## Activity
Go through the entries below and pick out every line with "tool".

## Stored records
>>>>

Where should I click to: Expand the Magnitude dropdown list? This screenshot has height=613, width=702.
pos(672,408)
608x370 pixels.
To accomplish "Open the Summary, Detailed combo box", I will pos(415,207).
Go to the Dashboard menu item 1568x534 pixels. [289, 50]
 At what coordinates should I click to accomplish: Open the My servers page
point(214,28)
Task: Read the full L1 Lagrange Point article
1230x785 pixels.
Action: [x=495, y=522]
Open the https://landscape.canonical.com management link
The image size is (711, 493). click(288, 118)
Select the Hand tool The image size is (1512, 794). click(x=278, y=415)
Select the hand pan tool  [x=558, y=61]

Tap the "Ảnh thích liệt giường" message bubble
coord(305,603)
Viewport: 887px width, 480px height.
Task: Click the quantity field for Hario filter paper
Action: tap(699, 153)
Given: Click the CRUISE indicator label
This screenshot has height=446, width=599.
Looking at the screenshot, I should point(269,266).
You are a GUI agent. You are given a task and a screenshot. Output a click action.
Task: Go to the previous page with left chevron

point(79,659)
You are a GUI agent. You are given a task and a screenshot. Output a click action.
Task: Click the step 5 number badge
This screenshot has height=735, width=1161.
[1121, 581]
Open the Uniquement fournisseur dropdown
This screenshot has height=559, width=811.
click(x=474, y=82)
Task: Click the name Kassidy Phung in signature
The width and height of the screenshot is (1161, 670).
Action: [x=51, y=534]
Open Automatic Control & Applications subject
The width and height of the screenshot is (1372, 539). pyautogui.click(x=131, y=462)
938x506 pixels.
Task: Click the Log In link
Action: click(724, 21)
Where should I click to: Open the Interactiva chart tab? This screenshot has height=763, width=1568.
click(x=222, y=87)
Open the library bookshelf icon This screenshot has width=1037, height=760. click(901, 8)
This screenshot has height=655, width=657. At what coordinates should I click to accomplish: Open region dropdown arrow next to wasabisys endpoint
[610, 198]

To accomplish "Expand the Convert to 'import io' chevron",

<<<<

## Exercise result
Select the Hand tool The image size is (1512, 794). click(x=278, y=415)
Select the hand pan tool  [x=558, y=61]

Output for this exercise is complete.